Risley-prism-based multi-beam scanning LiDAR for high-resolution three-dimensional imaging

• Published in: Optics and lasers in engineering Vol. 150; p. 106836
• Main Authors: Li, Anhu, Liu, Xingsheng, Sun, Jianfeng, Lu, Zhiyong
• Format: Journal Article
• Language: English
• Published: Elsevier Ltd 01.03.2022
• Subjects: Light detection and ranging; Multi-beam scanning; Point cloud processing; Risley prisms; Three-dimensional information acquisition; Light detection and ranging; Point cloud processing; Multi-beam scanning; Three-dimensional information acquisition; Risley prisms
• ISSN: 0143-8166; 1873-0302
• DOI: 10.1016/j.optlaseng.2021.106836

•Coherent light detection and ranging architecture for three-dimensional imaging.•Risley-prism-based multi-beam scanning enables high-resolution spatial sampling.•Multi-mode integrated point cloud filtering method for efficient outlier removal.•Coarse-fine coupled alignment strategy for multi-channel point cloud registration. Light detection and ranging (LiDAR) as a significant approach to three-dimensional perception has increasingly suffered from challenges for compact structure, high resolution and strong adaptability. This paper presents a versatile LiDAR system that incorporates multi-beam scanning using Risley prisms and coherent detection based on triangular frequency modulation.
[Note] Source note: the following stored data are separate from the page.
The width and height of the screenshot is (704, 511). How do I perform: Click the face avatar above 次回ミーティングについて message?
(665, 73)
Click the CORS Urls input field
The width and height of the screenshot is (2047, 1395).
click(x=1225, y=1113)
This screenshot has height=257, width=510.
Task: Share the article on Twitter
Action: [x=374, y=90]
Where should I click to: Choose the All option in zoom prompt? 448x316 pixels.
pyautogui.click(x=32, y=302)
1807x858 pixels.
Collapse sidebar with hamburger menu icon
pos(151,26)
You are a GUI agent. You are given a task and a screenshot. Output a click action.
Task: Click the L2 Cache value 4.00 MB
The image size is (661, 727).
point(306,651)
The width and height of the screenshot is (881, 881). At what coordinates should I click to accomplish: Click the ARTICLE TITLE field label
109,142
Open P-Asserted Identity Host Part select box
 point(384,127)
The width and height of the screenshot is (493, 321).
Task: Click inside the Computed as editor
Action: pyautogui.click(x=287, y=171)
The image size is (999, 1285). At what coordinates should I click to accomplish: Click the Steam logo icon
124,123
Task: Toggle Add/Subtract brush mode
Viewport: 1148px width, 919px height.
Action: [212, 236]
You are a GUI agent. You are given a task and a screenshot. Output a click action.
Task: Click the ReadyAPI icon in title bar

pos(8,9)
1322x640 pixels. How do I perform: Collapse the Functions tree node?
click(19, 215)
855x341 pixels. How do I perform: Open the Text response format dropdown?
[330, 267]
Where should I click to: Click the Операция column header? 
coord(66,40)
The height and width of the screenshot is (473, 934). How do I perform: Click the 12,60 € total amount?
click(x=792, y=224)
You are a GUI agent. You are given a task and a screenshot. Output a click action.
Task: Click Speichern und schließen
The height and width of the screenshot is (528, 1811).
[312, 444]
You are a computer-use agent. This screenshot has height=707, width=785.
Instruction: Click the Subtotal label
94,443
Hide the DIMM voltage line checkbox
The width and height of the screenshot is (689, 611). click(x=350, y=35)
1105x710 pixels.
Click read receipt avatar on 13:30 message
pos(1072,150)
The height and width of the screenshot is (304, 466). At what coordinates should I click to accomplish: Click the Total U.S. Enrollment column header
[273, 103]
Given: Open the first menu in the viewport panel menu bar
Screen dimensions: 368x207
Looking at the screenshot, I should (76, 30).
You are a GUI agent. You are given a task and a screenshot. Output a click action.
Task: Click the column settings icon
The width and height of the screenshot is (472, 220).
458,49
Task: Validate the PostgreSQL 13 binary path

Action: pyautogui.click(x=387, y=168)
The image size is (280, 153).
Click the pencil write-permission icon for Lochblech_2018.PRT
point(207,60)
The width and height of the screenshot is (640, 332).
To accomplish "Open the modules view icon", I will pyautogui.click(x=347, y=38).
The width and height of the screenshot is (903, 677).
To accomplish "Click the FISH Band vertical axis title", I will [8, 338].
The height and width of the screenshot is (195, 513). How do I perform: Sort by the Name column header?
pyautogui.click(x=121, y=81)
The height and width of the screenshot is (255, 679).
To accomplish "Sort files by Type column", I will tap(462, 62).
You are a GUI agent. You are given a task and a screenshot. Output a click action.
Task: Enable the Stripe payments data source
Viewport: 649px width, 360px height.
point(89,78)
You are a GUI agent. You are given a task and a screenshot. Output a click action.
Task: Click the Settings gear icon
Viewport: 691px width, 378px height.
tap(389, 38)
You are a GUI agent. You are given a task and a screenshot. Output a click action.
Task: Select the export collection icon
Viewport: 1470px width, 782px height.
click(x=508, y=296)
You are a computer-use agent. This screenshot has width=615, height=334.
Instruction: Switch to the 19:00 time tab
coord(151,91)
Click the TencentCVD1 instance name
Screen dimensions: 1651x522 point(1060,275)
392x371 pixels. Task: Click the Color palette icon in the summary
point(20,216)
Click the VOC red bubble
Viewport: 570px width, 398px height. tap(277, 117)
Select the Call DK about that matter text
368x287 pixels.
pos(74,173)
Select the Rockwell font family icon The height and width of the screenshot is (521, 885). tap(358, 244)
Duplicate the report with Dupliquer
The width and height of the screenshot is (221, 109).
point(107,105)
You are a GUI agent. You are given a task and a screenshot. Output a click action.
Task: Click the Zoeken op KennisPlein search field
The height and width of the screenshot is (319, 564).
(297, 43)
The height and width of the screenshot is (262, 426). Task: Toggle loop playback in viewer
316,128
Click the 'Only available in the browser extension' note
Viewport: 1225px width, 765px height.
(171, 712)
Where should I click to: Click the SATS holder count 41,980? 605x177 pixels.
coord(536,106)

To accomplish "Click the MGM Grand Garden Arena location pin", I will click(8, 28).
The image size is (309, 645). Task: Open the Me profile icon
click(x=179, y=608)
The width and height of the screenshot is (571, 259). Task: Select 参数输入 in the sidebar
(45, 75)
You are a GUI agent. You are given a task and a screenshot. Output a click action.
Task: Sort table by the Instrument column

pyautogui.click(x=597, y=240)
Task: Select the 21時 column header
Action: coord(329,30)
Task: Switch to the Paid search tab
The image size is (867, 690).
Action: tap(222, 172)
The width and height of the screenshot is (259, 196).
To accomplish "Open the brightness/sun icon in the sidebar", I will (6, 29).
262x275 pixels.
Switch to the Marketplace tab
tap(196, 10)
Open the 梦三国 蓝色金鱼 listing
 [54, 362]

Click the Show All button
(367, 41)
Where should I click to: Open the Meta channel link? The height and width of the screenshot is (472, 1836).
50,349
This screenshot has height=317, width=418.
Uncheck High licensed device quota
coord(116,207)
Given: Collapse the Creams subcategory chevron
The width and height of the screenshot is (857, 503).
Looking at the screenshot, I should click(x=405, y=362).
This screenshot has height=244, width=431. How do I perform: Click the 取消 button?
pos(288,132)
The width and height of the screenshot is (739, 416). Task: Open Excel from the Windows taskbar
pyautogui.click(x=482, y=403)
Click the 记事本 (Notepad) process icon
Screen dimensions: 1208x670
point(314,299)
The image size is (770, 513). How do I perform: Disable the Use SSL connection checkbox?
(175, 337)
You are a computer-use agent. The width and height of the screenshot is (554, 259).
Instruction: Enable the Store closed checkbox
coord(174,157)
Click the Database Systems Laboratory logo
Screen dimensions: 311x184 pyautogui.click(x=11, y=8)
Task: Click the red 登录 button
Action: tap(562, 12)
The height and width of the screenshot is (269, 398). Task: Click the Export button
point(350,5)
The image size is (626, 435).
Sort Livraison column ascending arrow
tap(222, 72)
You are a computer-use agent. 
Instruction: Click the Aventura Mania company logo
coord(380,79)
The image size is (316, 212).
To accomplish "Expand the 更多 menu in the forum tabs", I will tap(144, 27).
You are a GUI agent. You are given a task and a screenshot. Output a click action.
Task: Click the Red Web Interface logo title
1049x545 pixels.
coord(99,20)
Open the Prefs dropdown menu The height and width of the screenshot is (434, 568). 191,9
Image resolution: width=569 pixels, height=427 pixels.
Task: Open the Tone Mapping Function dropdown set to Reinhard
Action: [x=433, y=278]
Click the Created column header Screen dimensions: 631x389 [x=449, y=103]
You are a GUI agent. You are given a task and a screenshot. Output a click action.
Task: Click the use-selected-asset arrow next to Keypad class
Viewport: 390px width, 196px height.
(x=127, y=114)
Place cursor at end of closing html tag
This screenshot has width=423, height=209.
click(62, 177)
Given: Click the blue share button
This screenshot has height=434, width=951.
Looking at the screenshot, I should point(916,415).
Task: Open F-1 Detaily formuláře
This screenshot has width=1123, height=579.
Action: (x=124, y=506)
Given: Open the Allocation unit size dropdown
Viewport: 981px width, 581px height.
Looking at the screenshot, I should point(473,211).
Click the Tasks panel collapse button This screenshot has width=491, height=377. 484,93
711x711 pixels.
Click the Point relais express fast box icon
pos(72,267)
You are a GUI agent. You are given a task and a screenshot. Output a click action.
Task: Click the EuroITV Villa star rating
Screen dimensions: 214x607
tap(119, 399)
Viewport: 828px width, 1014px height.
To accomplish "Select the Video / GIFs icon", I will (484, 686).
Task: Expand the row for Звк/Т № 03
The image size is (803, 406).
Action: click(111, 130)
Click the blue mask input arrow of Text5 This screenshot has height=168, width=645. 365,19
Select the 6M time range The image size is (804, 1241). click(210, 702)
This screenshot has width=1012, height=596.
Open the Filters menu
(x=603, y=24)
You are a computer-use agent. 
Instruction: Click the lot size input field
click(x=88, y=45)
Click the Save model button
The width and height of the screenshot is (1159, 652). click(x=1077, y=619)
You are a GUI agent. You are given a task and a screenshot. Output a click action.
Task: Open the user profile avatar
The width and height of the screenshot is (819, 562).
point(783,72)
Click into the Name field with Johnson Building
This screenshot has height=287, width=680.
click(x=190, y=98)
By combining Risley-prism-based multi-beam steering model with simultaneous distance and velocity measurements, the LiDAR architecture for three-dimensional imaging is theoretically demonstrated. A unified LiDAR point cloud processing framework is developed, where the multi-mode integrated filtering method is proposed for outlier removal using point cloud characteristics. The coarse-fine coupled strategy is also formulated to combine statistical modeling with iterative optimization for multi-channel point cloud registration. It is experimentally validated that our LiDAR can achieve high-resolution three-dimensional information acquisition against long range, and the proposed point cloud processing technique can fully reconstruct the spatial form of object while preserving sufficient details.